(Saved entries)
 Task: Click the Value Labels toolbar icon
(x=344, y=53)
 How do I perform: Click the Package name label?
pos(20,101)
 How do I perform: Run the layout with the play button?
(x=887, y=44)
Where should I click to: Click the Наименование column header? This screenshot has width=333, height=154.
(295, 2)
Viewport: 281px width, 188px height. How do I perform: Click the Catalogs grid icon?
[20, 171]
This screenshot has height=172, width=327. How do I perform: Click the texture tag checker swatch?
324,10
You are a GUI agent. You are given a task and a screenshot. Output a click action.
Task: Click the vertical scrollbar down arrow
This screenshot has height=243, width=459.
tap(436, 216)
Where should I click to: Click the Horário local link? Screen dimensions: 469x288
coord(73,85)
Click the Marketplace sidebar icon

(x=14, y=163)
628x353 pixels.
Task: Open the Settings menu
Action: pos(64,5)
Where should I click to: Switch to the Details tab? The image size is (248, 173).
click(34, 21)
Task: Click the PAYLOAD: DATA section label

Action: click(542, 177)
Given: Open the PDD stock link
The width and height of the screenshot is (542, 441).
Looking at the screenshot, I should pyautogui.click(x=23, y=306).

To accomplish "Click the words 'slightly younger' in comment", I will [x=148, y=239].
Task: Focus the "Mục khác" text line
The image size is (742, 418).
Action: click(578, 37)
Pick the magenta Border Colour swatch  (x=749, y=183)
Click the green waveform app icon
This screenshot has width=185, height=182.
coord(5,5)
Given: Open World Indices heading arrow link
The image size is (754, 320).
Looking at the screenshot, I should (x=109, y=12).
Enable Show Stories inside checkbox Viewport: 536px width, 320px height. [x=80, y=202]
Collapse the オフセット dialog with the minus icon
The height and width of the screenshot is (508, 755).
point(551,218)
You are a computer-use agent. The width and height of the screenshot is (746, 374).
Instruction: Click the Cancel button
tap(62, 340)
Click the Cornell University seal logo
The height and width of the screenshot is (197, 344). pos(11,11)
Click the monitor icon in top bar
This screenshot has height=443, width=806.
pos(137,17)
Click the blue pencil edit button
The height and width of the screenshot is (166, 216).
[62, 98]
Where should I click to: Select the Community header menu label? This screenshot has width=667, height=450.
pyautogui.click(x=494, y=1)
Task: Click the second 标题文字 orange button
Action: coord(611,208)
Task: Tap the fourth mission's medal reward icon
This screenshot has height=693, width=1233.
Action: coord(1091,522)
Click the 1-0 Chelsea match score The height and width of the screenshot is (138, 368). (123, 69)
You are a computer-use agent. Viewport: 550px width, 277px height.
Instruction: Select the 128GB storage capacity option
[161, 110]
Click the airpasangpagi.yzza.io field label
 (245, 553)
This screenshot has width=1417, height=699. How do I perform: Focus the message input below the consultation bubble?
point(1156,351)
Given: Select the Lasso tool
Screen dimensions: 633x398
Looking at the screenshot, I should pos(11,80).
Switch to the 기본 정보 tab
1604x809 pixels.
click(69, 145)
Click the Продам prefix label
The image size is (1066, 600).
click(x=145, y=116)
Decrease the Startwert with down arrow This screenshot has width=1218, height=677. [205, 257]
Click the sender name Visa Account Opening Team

### What this task involves
Your answer must consist only of the lines from the one with "This screenshot has width=1417, height=699." through the final line of the entries, each retyped exactly.

### Your response
This screenshot has width=1417, height=699. How do I perform: Focus the message input below the consultation bubble?
point(1156,351)
Given: Select the Lasso tool
Screen dimensions: 633x398
Looking at the screenshot, I should pos(11,80).
Switch to the 기본 정보 tab
1604x809 pixels.
click(69, 145)
Click the Продам prefix label
The image size is (1066, 600).
click(x=145, y=116)
Decrease the Startwert with down arrow This screenshot has width=1218, height=677. [205, 257]
Click the sender name Visa Account Opening Team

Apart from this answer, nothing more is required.